# Cold weather lake fishing tactics



## Bluffwandering (Jan 18, 2018)

Coming from Minnesota, I've fished a lake or two. I thought I'd catch on quick here and Utah... I was wrong. (this fall a fellow fisherman gave me the rest of his pink power-bait after he caught his limit and watched me struggle with my spin tackle) 

I don't have a means to float yet, so I can't get out in the open water. I'm guessing you want to hit the breaks, which may prove hard from shore. 

What tactics and equipment prove to be successful for winter fishing?

Lets say: 
1. Open water from shore
2. Ice fishing


----------



## wyoming2utah (Sep 12, 2007)

Many of Utah's reservoirs are rainbow trout fisheries. Those that are will allow shore fishermen some good opportunities to catch fish. Rainbows tend to congregate close to the shoreline through the winter months both when the reservoir is ice capped and when it is not. Look for rocky or gravel shorelines that provide some depth. As a fly fisherman, I like to float tube up and down the steep rocky shorelines right next to shore. If I were fishing from shore, I would fly cast in those same areas.
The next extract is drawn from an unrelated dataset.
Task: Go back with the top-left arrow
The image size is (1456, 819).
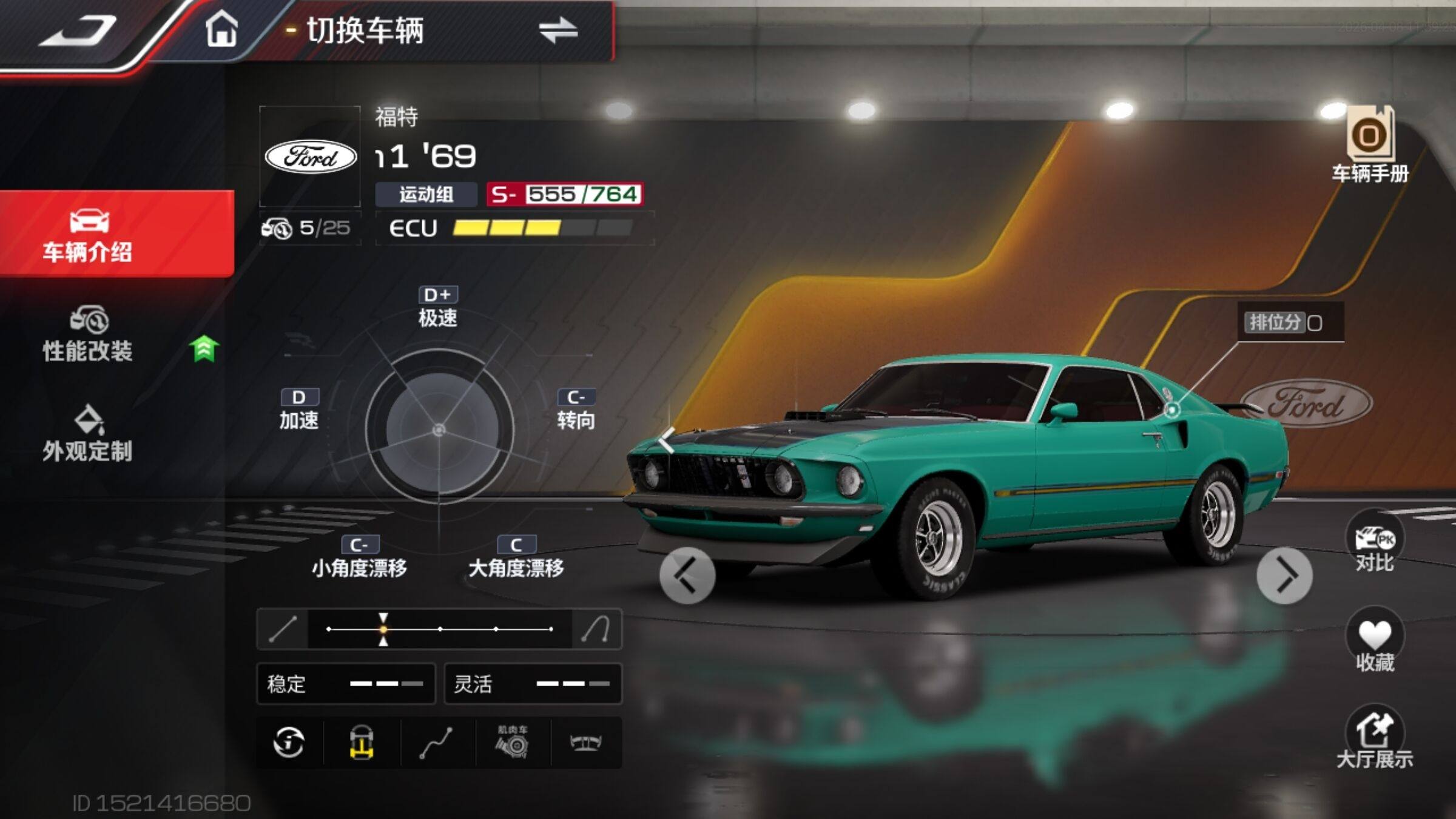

As a spin fishermen, you could bait fish. Just don't launch your bait too far out. You could also attack those same areas with a long list of lures. Sometimes, though, fish during this part of the year are a little more adept at eating small bugs and lures don't work quite as well. Try casting maribou jigs and bouncing them off the bottom.


----------



## harlin (Mar 18, 2012)

Not sure what you mean by the "breaks" (?). Most utah lakes are reservoirs that have rocky shorelines that more or less go down to the bottom at the same angle. Reaching fish from the shoreline is not an issue. 

As for tactics. It changes day to day and even year to year depending on water levels, weather patterns, etc. Ive caught fish using any type of lure you can imagine in the colder months. But generally, fishing low and slow seems to be the ticket when the water is cold. That can be accomplished in a number of ways. Use lighter lures and lighter lines and let them sink longer. That will allow a longer retrieve without hitting the bottom too fast. 




Sent from my iPhone using Tapatalk


----------



## DallanC (Jan 13, 2009)

Ice fishing: Ratfinkee jigs tipped with a waxworm. Fish it just under the ice, well out from shore.


-DallanC


----------



## Lanny177 (Jan 9, 2018)

I love tube jigs brown, orange, and white have proven to be great. Slow and bouncing off the bottom is the best technique. Gitzit and freshwater basics brands is my favorite. Tubes about all i use anymore. I have a YouTube channel that can help you out. The name is "lanny luke" look me up and good luck.


----------



## Bluffwandering (Jan 18, 2018)

Lanny, Your videos have inspired me to buy some tubes 
Thanks for the help. I had a couple hits on a tan on brown twister tail from shore today. Maybe a tuber will help me break through this loosing streak!


----------